Tasks to complete:
1: Decide whether each statement below agrees with the forum thread about installing Chrome on Drive D. Answer each with yes or no and quote the words of the thread that decide it.
(a) The first poster's Drive D has much more free space than Drive C.
(b) The first poster runs a 64-bit operating system.
(c) When InfoHungry last checked, the Chrome installer offered a choice of drive.
2: Write the next part of the forum thread on installing Chrome on Drive D, starting after its final line.

Passage shown:
┄┄┄┄┄┄

# [SOLVED] How can I install Google Chrome on Drive D?



## InfoHungry (Sep 16, 2007)

Hi,

I have a Dell Inspiron 530 with 2.0 G of RAM and a 32-bit operating system. I use Windows Vista Home Premium with Service Pack 2. My Drive C has 39.9 G, but right now, only 2.84 G is free. In contrast, my Drive D uses only 12 G of its 248 G. So I would like to install Chrome on Drive D. But my understanding is that Google does not let one choose the drive.

I believe there is some kind of junction approach that will enable me to put Chrome on D (though I believe some files will also end up on C, at least as I use Chrome). Is the junction approach the best?

Seeking info,

InfoHungry


----------



## alpenadiver (Jul 31, 2007)

*Re: How can I install Google Chrome on Drive D?*

When you install chrome, is there a pop-up that will allow you to choose a 'Custom Install' if so choose your D drive


----------



## InfoHungry (Sep 16, 2007)

*Re: How can I install Google Chrome on Drive D?*

I haven't checked since January. But there was no such option then. When there is that option, I always choose D.


----------



## spunk.funk (May 13, 2010)

┄┄┄┄┄┄

Given information:
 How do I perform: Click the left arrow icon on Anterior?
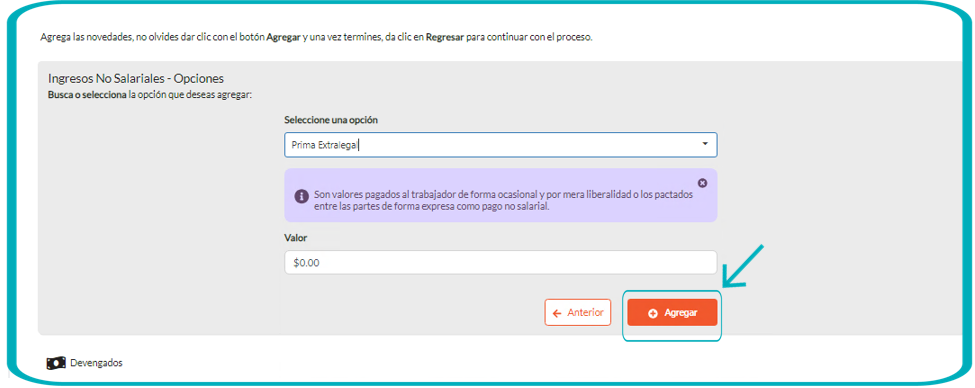coord(557,313)
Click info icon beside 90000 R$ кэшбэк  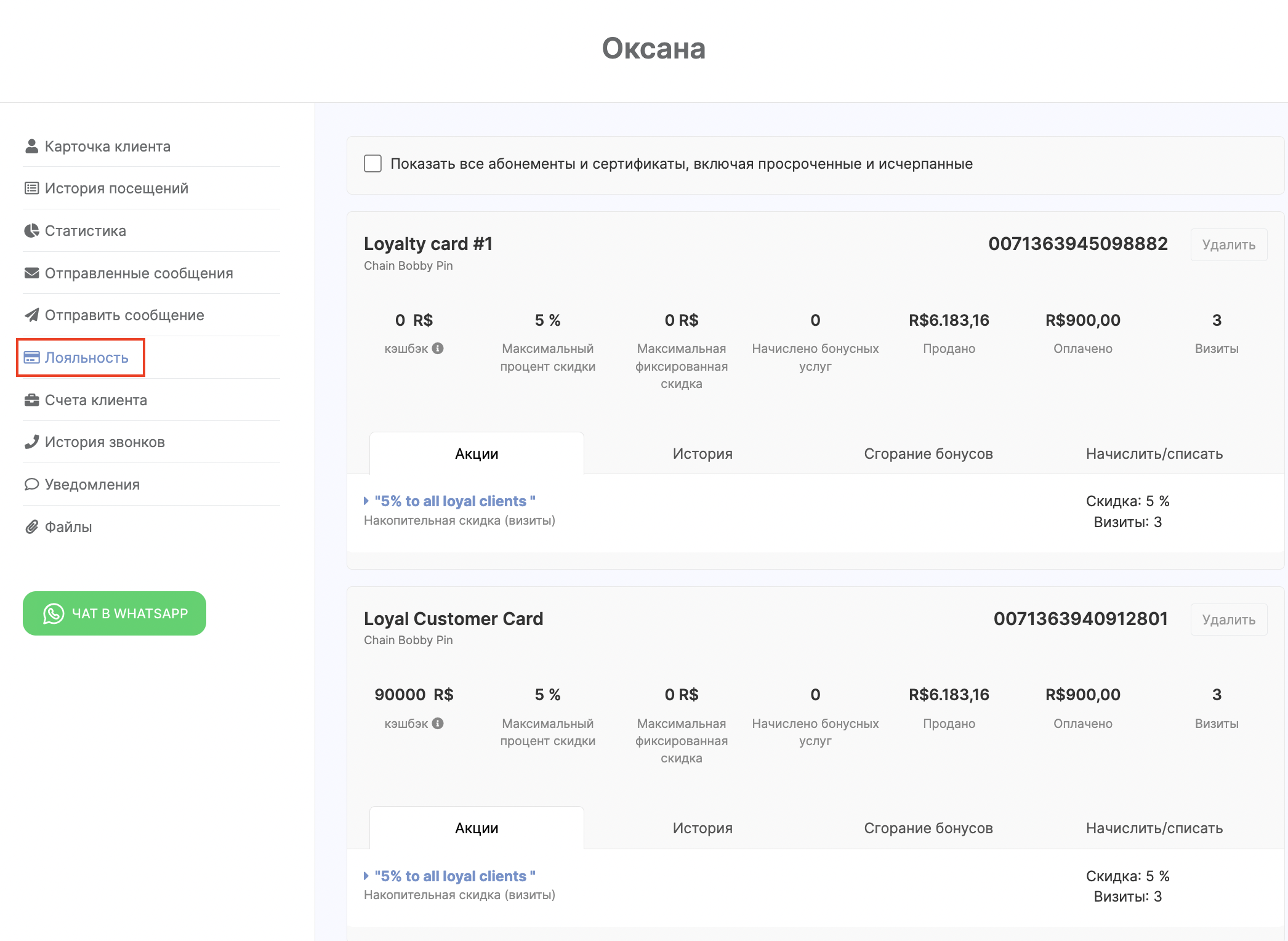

┄┄┄┄┄┄

Task-by-task answers:
1:
(a) Yes: "My Drive C has 39.9 G, but right now, only 2.84 G is free. In contrast, my Drive D uses only 12 G of its 248 G."
(b) No: "a 32-bit operating system"
(c) No: "I haven't checked since January. But there was no such option then."

2:
*Re: How can I install Google Chrome on Drive D?*

Google Chrome installs in the C:\Users\[YourUserName] file on the C: drive. So, if more then one user is on the computer each user must install Chrome. After you install Chrome, you can move it to the drive you want using *Junction* software: How Can I Install Chrome on a Different Drive? | eHow


----------



## alpenadiver (Jul 31, 2007)

*Re: How can I install Google Chrome on Drive D?*

After a google search, it looks like there is no custom setup for chrome, I did however run across this article, it may help you out.
http://smallbusiness.chron.com/change-installation-path-google-chrome-42689.html


----------



## InfoHungry (Sep 16, 2007)

*Re: How can I install Google Chrome on Drive D?*

Thanks, spunk.funk and alpenadiver. Your info is quite similar. I will give it a try. But it looks a bit time-consuming for someone like me. So I may need a day or two. If it solves my problem, I will come back and mark this as solved.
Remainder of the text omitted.